**What is asked**: Copy out each of the lines below word for word, with nothing left out and nothing changed.

**Materials provided**:
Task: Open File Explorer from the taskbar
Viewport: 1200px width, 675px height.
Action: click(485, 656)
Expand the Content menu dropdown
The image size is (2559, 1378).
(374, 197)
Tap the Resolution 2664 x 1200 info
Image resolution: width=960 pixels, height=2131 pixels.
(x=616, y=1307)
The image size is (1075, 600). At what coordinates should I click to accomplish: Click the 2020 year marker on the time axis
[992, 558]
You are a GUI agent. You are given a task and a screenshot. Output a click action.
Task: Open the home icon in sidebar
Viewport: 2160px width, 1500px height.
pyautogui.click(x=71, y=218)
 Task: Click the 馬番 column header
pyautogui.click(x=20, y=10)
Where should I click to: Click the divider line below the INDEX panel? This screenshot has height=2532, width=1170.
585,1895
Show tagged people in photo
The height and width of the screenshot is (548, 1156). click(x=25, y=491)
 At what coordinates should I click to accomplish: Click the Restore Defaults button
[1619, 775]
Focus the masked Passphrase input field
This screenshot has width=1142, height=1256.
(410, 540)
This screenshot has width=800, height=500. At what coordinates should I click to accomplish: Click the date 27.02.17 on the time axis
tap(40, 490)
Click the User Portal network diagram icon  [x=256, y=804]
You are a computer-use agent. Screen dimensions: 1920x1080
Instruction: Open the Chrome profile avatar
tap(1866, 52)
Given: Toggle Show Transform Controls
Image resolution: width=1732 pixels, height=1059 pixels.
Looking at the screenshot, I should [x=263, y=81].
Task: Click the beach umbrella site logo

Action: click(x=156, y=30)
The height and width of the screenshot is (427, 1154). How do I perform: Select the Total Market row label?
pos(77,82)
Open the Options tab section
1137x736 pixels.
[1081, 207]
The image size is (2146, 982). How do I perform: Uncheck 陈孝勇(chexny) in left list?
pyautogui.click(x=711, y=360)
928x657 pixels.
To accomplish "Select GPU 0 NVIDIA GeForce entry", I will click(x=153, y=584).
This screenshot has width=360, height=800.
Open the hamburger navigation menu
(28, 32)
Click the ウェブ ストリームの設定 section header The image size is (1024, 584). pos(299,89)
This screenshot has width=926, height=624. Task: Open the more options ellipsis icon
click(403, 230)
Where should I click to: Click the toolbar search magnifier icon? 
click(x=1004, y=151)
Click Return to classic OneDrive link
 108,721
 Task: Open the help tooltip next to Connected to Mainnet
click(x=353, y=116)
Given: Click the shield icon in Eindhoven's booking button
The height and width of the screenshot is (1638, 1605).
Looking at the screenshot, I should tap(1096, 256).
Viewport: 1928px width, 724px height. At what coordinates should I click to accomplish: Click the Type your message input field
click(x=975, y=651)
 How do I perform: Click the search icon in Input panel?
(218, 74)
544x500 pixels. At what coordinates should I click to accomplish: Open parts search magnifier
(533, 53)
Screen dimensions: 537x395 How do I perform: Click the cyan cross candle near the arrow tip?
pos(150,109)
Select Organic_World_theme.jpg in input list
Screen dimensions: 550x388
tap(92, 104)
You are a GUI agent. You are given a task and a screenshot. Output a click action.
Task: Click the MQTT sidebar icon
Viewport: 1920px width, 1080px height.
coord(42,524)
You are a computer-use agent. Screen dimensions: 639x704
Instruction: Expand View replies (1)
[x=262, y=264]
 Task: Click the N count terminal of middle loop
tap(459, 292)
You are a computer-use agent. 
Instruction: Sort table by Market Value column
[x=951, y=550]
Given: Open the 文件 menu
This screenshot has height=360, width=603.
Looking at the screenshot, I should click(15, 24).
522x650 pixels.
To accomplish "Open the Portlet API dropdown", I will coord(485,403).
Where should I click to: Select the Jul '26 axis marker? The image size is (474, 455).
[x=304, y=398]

**The reply**:
Task: Open File Explorer from the taskbar
Viewport: 1200px width, 675px height.
Action: click(485, 656)
Expand the Content menu dropdown
The image size is (2559, 1378).
(374, 197)
Tap the Resolution 2664 x 1200 info
Image resolution: width=960 pixels, height=2131 pixels.
(x=616, y=1307)
The image size is (1075, 600). At what coordinates should I click to accomplish: Click the 2020 year marker on the time axis
[992, 558]
You are a GUI agent. You are given a task and a screenshot. Output a click action.
Task: Open the home icon in sidebar
Viewport: 2160px width, 1500px height.
pyautogui.click(x=71, y=218)
 Task: Click the 馬番 column header
pyautogui.click(x=20, y=10)
Where should I click to: Click the divider line below the INDEX panel? This screenshot has height=2532, width=1170.
585,1895
Show tagged people in photo
The height and width of the screenshot is (548, 1156). click(x=25, y=491)
 At what coordinates should I click to accomplish: Click the Restore Defaults button
[1619, 775]
Focus the masked Passphrase input field
This screenshot has width=1142, height=1256.
(410, 540)
This screenshot has width=800, height=500. At what coordinates should I click to accomplish: Click the date 27.02.17 on the time axis
tap(40, 490)
Click the User Portal network diagram icon  [x=256, y=804]
You are a computer-use agent. Screen dimensions: 1920x1080
Instruction: Open the Chrome profile avatar
tap(1866, 52)
Given: Toggle Show Transform Controls
Image resolution: width=1732 pixels, height=1059 pixels.
Looking at the screenshot, I should [x=263, y=81].
Task: Click the beach umbrella site logo

Action: click(x=156, y=30)
The height and width of the screenshot is (427, 1154). How do I perform: Select the Total Market row label?
pos(77,82)
Open the Options tab section
1137x736 pixels.
[1081, 207]
The image size is (2146, 982). How do I perform: Uncheck 陈孝勇(chexny) in left list?
pyautogui.click(x=711, y=360)
928x657 pixels.
To accomplish "Select GPU 0 NVIDIA GeForce entry", I will click(x=153, y=584).
This screenshot has width=360, height=800.
Open the hamburger navigation menu
(28, 32)
Click the ウェブ ストリームの設定 section header The image size is (1024, 584). pos(299,89)
This screenshot has width=926, height=624. Task: Open the more options ellipsis icon
click(403, 230)
Where should I click to: Click the toolbar search magnifier icon? 
click(x=1004, y=151)
Click Return to classic OneDrive link
 108,721
 Task: Open the help tooltip next to Connected to Mainnet
click(x=353, y=116)
Given: Click the shield icon in Eindhoven's booking button
The height and width of the screenshot is (1638, 1605).
Looking at the screenshot, I should tap(1096, 256).
Viewport: 1928px width, 724px height. At what coordinates should I click to accomplish: Click the Type your message input field
click(x=975, y=651)
 How do I perform: Click the search icon in Input panel?
(218, 74)
544x500 pixels. At what coordinates should I click to accomplish: Open parts search magnifier
(533, 53)
Screen dimensions: 537x395 How do I perform: Click the cyan cross candle near the arrow tip?
pos(150,109)
Select Organic_World_theme.jpg in input list
Screen dimensions: 550x388
tap(92, 104)
You are a GUI agent. You are given a task and a screenshot. Output a click action.
Task: Click the MQTT sidebar icon
Viewport: 1920px width, 1080px height.
coord(42,524)
You are a computer-use agent. Screen dimensions: 639x704
Instruction: Expand View replies (1)
[x=262, y=264]
 Task: Click the N count terminal of middle loop
tap(459, 292)
You are a computer-use agent. 
Instruction: Sort table by Market Value column
[x=951, y=550]
Given: Open the 文件 menu
This screenshot has height=360, width=603.
Looking at the screenshot, I should click(15, 24).
522x650 pixels.
To accomplish "Open the Portlet API dropdown", I will coord(485,403).
Where should I click to: Select the Jul '26 axis marker? The image size is (474, 455).
[x=304, y=398]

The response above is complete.